- _Records provided_:
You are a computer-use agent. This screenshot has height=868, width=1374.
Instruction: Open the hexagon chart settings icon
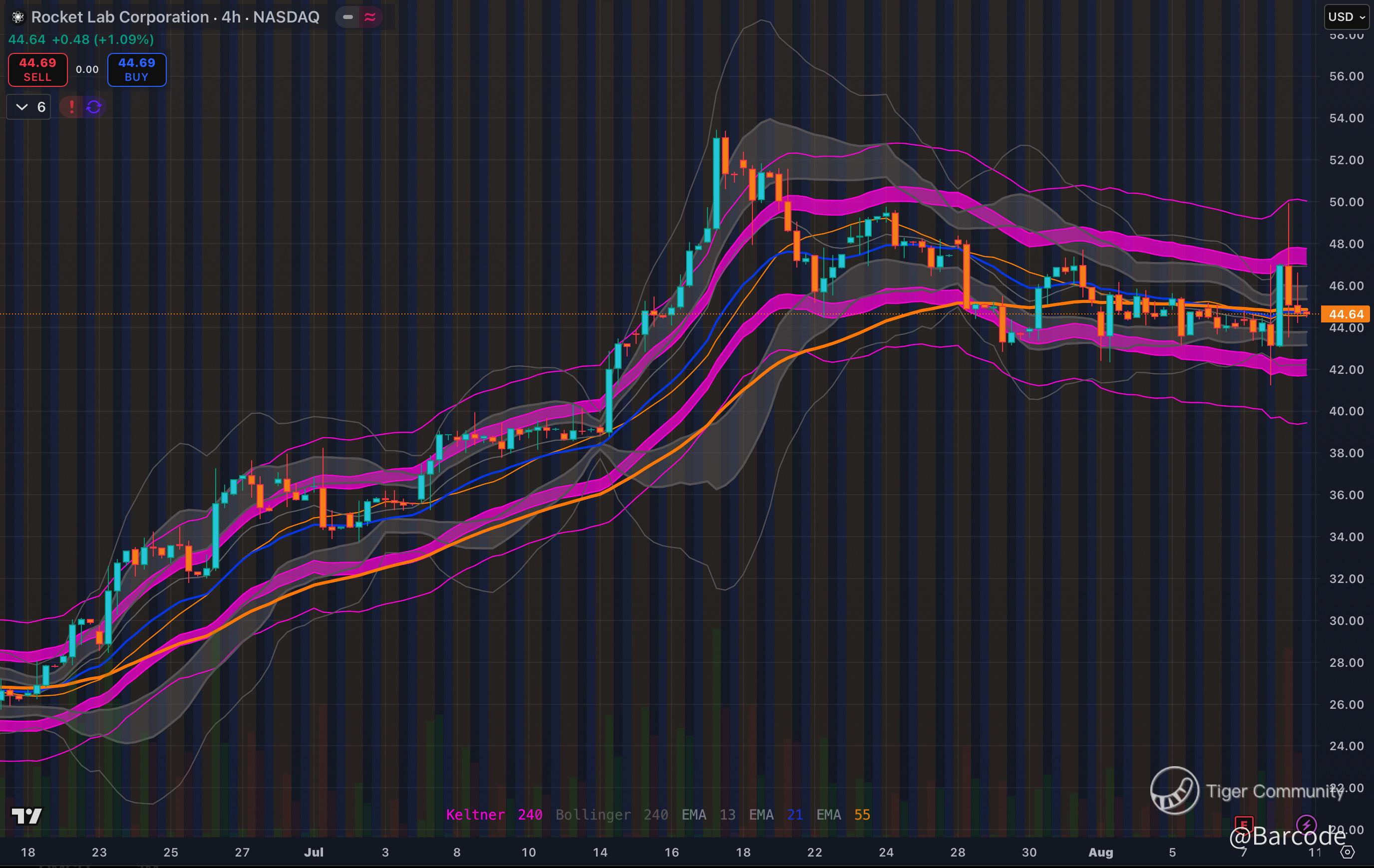[x=1347, y=852]
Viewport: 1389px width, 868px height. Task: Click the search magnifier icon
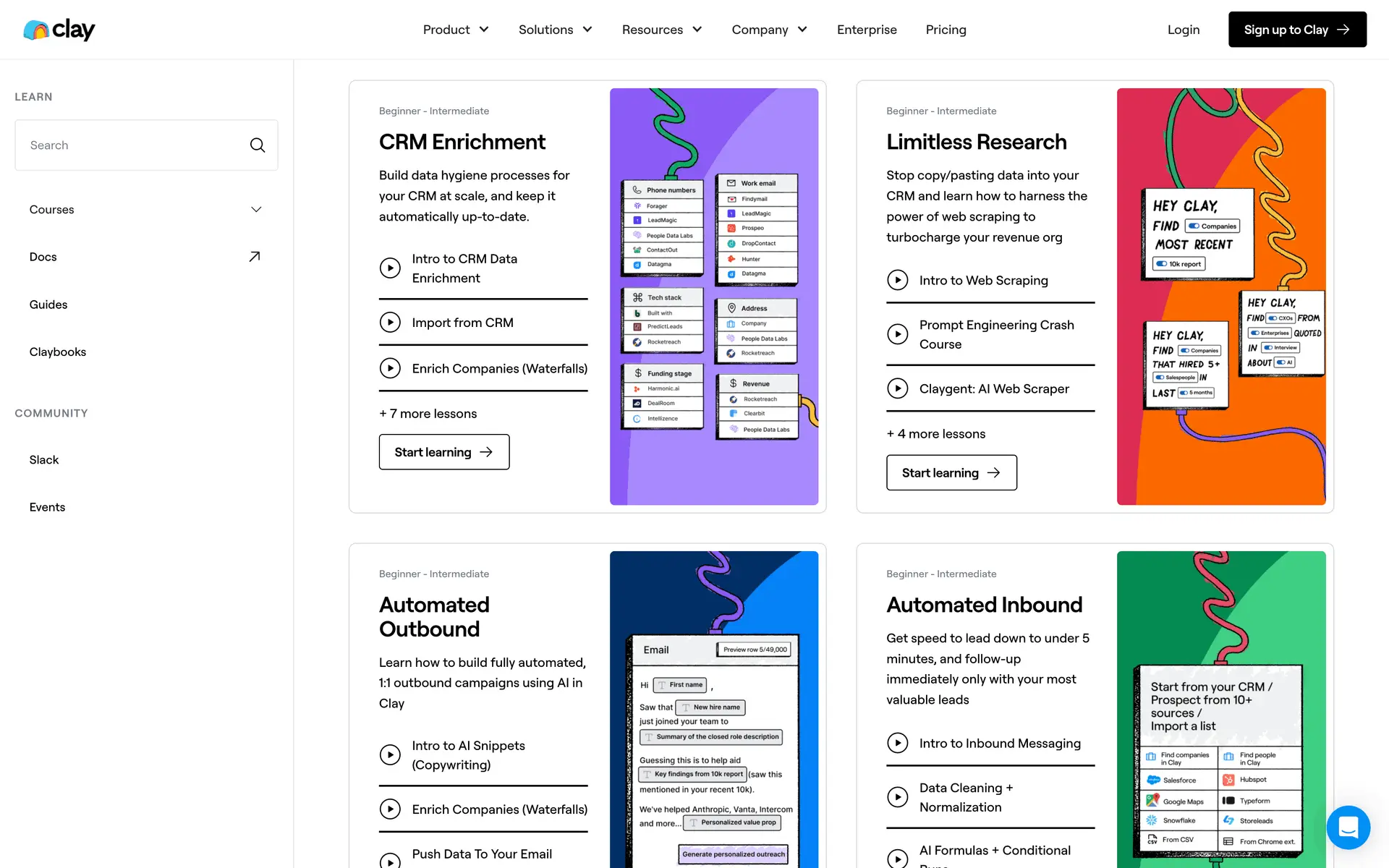click(258, 145)
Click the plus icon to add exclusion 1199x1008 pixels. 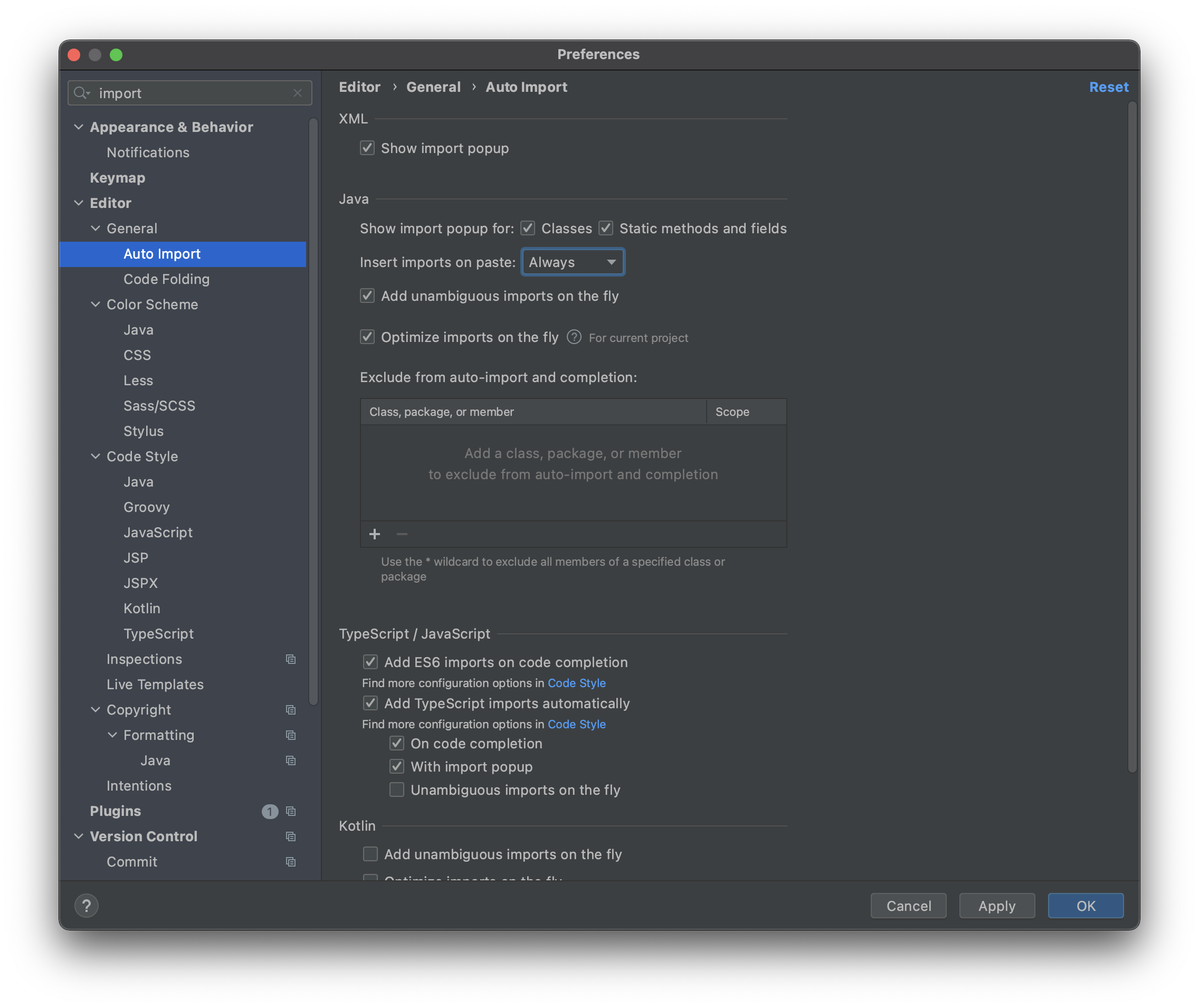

- _Exercise details_: Copy the whole listing above word for word but do not carry over the pictures.

- _Response to this task_:
You are a computer-use agent. This screenshot has height=868, width=1374.
Instruction: Open the hexagon chart settings icon
[x=1347, y=852]
Viewport: 1389px width, 868px height. Task: Click the search magnifier icon
click(258, 145)
Click the plus icon to add exclusion 1199x1008 pixels. 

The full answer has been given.